López would spend months abroad working with films, but was given creative freedom and economic support when he returned to Puerto Rico. He would write a number of standup comedy monologues that became La barbería de Candido and aired in El show del mediodía. The segment had a slow start and a cold reception from the public, but Gillette and Harris Paint became interested in using it for advertisement. His "Candido" character had López portray an extremely naive married man who placed too much confidence in his wife and their mutual house painter friend ("mi amigo, el pintor"), whose profession led quite well to dozens of double entendres about his wife's proclivities, acknowledged by everyone but himself. The character soon became popular and its role as barber was not emphasized.

For the second incarnation of Desafiando a los Genios, López Neris would interpret Cándido, also introducing an elderly character known as Don Lolo and a tenor parody known as Don Florito. "Don Florito" parodied great opera singers and operatic arias, a concept that predated that of Adam Sandler's Opera Man by at least fifteen years. One of his sketches in this segment would inadvertently gave fame to filming director Nino Acosta, with the phrase Aquí, Nino, aquí becoming popular. His "Don Lolo" character was portrayed as a very old man with a very sharp tongue. He originally portrayed the character as having Parkinson's disease, a trait which he later discontinued after protests from patient advocates. For the short-lived Cooperativa de Artes Cinematográficas he produced a film named Mas allá del capitolio (a.k.a. La estatua de Don Rodrigo, Mas allá del capitolio) in 1963 but the film failed to meet economic projections. López Neris appeared in 1964's Nuestro regimiento based on the 65th Infantry Regiment and co-produced by Damián Rosa and José Díaz.
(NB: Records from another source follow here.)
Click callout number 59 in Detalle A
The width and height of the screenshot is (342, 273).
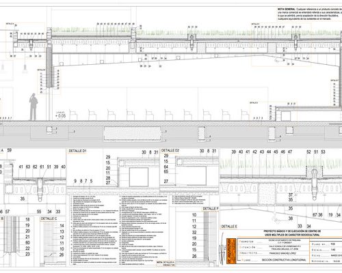(x=10, y=150)
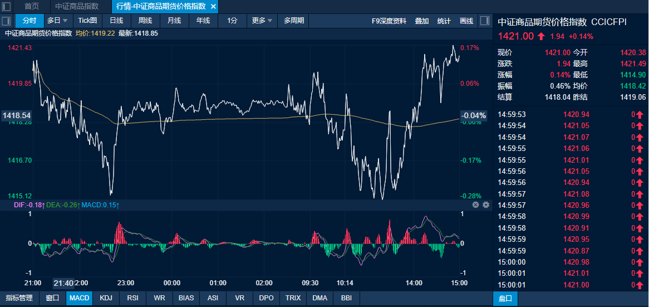Switch to the 中证商品指数 tab
Image resolution: width=649 pixels, height=307 pixels.
[x=77, y=6]
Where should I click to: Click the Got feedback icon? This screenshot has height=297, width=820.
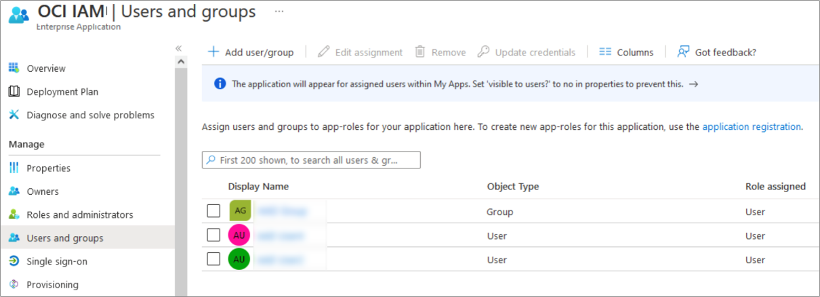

In 1968, López Neris participated in the crew of the first local talk show, El show de Tommy, along Flavia García. In the process, he was responsible for filming the first surgery aired on local television, despite being sickened by the experience. López Neris would do this again, including the filming of a kidney transplant for his brother. He was one of several script writers for the sketch show Esto no tiene nombre, which required several hours of writing per episode since it aired over a hundred different jokes per hour.

On October 19, 1995, a revival of Esto no tiene nombre was aired under the name Esto sigue sin nombre. On February 3, 1997, he participated in Los 75 años de don Tommy, a special dedicated to Muñiz's career. During the late 1900s and 2000s, López portrayed a dimwitted security guard named "Vázquez", with a penchant for food, Spanglish and politics, who is also a strong -and rather inept- supporter of the New Progressive Party of Puerto Rico (PNP). López played this character on some of Sunshine Logroño's comedic productions. López also had a popular radio program in his native city of Caguas, 'El Show de López Neris'. A comedic character from this era was Mister Ñemerson. He staged a fake hijack in one of his programs, which led to a police intervention, dozens of phone calls of concerned listeners to the radio station, protests by some of these when they learned that the hijack attempt was a hoax, and perhaps led to the cancellation of the program soon after.

As a film actor, López Neris has been cast in films such as Wedding Ring (CBS), Los que nunca amaron (Mexico), Mientras Puerto Rico duerme, La vida de Rafael Hernandez, Muchacha, Mas alla del Capitolio, Harbor Lights (Columbia Pictures), Up the Sandbox with Barbra Streisand, and more recently in Angelito mio.

His theatre credits include acting, directing and/or producing in plays such as La tia de Carlitos, Una sola puerta hacia la muerte, Amordio, Club de solteros, Sida, Yo, Juan Ponce de León, and Le pegue un cuernito.

Efraín Lopez Neris was once part of the 1960s political parody show El efecto de los rayos gamma sobre Eddie López (now known as Los Rayos Gamma). López Neris also contributed to the Ateneo Puertorriqueño as an advisor to the Sección de Cine y Video.